**WHAT THIS TASK INVOLVES:** Copies of all lines that contain "agent" are needed; take them from the data below.

─── DATA FOR THIS TASK ───

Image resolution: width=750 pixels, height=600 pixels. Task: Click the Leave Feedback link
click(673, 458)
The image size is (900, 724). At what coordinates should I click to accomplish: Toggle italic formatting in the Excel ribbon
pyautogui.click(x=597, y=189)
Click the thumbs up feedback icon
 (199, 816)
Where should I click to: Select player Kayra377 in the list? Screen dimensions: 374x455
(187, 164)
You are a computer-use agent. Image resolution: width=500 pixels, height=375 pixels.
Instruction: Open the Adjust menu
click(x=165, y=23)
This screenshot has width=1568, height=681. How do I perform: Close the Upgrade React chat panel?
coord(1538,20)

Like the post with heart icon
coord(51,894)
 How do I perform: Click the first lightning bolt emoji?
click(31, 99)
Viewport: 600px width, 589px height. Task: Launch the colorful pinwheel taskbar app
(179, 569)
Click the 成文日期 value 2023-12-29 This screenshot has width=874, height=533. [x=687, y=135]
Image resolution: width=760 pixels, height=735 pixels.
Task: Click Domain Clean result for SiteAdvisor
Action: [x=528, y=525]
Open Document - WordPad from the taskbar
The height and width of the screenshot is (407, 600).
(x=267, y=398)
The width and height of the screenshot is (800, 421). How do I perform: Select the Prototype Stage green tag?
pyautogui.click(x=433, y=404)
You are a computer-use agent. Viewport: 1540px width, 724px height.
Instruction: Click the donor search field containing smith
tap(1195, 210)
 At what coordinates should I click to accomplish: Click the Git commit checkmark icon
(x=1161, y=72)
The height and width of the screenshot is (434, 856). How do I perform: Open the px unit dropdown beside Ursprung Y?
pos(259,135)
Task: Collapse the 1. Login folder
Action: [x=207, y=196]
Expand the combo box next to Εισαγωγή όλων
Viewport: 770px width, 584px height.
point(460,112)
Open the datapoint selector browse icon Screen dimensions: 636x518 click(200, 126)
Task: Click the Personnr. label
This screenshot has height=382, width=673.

───

**SOLUTION TO THE EXERCISE:**
You are a computer-use agent. Image resolution: width=500 pixels, height=375 pixels.
You are a computer-use agent. Viewport: 1540px width, 724px height.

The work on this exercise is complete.